* WHAT THE TASK ASKS *
Reproduce the data verbatim, from the line containing "Switch to the 承認ルール tab" through the line containing "Looking at the screenshot, I should (x=942, y=413).", both of those lines included.

* DATASET RECORDS *

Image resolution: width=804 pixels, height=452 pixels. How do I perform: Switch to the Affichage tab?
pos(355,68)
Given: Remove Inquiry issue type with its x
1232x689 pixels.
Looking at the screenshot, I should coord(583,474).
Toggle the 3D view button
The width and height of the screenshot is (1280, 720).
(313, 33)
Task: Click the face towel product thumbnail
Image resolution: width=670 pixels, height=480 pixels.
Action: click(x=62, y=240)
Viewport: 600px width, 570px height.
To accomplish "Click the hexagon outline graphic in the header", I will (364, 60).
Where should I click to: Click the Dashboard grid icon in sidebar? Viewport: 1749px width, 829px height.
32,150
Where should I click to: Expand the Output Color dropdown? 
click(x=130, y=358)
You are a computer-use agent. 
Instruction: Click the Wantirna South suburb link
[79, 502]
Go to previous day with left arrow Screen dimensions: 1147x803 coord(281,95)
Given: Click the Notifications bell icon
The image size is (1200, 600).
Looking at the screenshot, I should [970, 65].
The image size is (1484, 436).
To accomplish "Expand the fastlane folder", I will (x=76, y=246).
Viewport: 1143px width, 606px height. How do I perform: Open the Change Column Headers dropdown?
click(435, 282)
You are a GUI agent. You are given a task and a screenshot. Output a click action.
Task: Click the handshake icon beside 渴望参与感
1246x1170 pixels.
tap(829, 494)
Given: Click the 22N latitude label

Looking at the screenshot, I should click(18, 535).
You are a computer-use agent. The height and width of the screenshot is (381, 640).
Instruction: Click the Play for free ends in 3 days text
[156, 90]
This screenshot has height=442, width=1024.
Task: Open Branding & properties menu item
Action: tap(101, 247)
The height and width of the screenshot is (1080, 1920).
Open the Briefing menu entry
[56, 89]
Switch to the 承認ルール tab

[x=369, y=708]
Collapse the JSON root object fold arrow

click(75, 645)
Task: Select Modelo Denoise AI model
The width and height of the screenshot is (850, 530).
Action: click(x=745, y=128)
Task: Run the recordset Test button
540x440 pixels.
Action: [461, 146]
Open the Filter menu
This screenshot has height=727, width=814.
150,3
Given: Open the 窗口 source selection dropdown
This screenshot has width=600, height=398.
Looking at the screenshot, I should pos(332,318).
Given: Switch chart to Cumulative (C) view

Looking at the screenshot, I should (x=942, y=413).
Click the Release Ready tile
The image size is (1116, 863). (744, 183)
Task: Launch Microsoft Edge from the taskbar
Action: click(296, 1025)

* COMPLETE RESPONSE *
Switch to the 承認ルール tab

[x=369, y=708]
Collapse the JSON root object fold arrow

click(75, 645)
Task: Select Modelo Denoise AI model
The width and height of the screenshot is (850, 530).
Action: click(x=745, y=128)
Task: Run the recordset Test button
540x440 pixels.
Action: [461, 146]
Open the Filter menu
This screenshot has height=727, width=814.
150,3
Given: Open the 窗口 source selection dropdown
This screenshot has width=600, height=398.
Looking at the screenshot, I should pos(332,318).
Given: Switch chart to Cumulative (C) view

Looking at the screenshot, I should (x=942, y=413).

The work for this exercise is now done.